* **Work task**: In the entries that follow, find the word "agent" and report each line it is on.

Stored data:
──────────

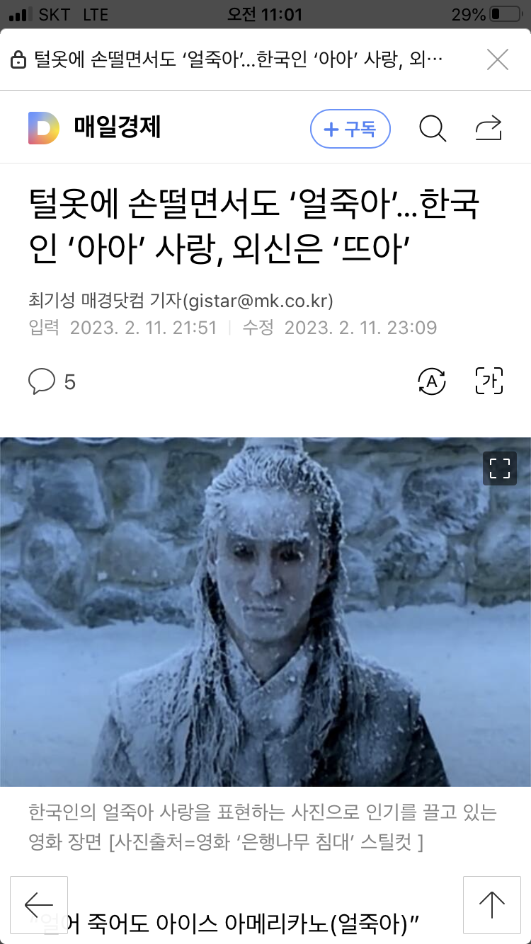Share the article via share icon
Viewport: 531px width, 944px height.
tap(489, 129)
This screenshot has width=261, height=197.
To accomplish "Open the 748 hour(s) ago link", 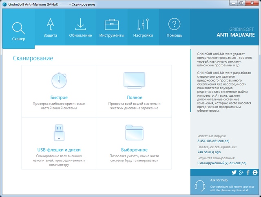I will click(x=209, y=152).
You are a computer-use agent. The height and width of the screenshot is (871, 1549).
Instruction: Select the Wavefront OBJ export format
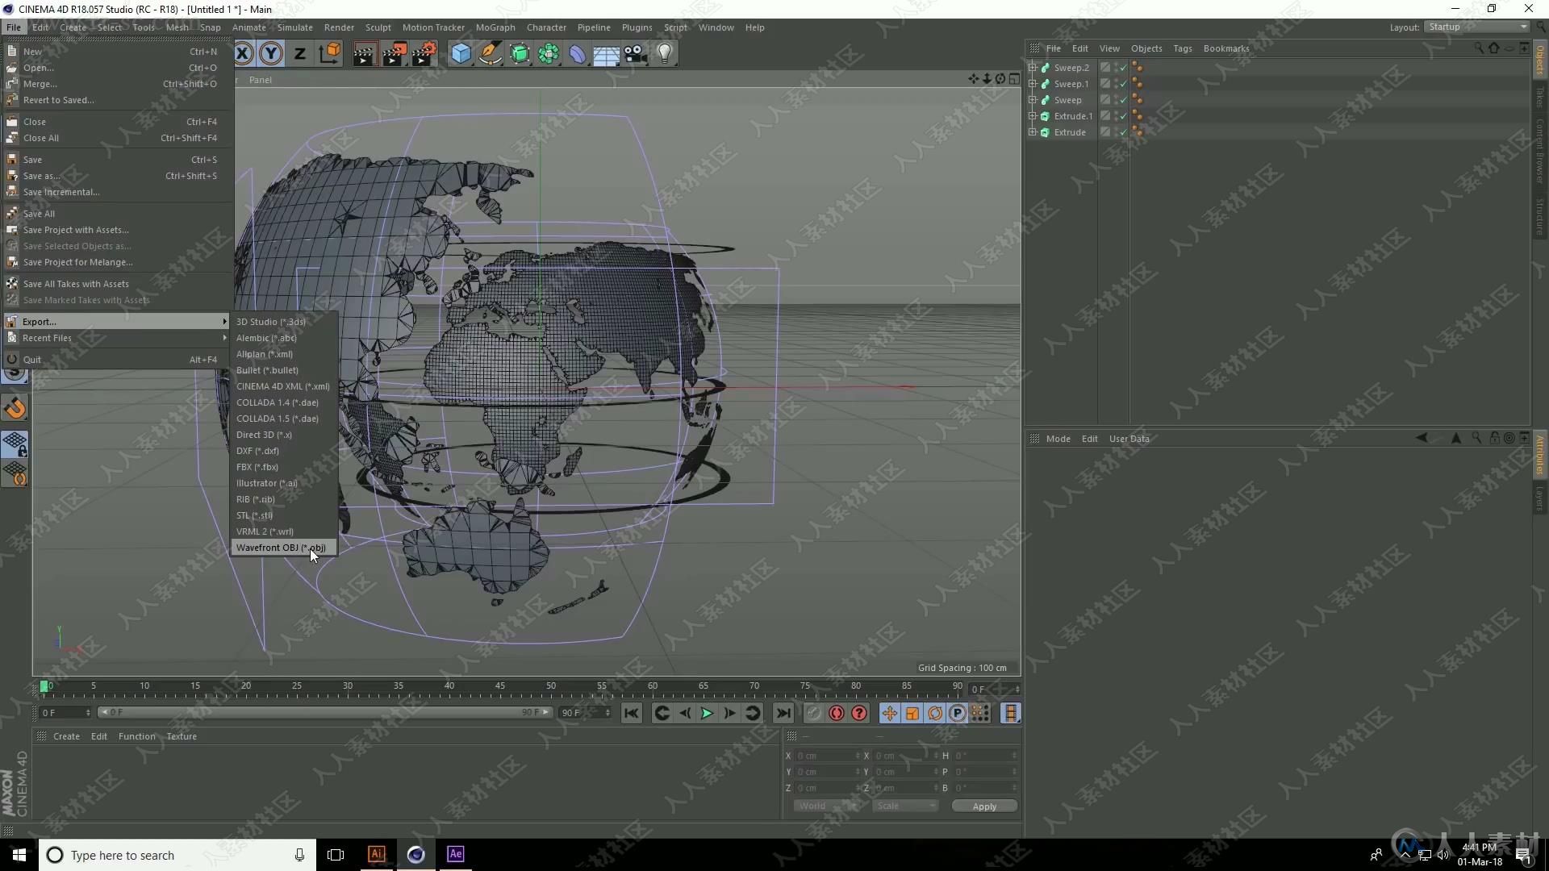[280, 547]
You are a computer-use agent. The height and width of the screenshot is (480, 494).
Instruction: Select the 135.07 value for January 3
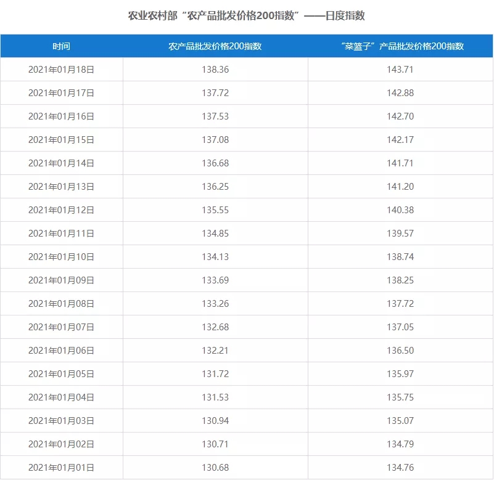tap(400, 421)
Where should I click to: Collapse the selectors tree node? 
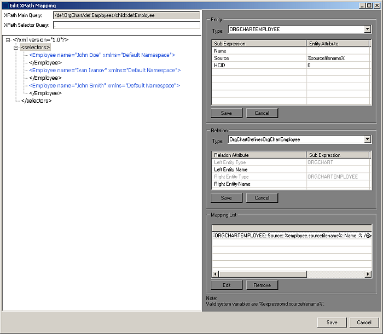(x=16, y=48)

──────────

* **Expected output**:
You are a computer-use agent. The height and width of the screenshot is (871, 1549).
You are a computer-use agent. The height and width of the screenshot is (480, 494).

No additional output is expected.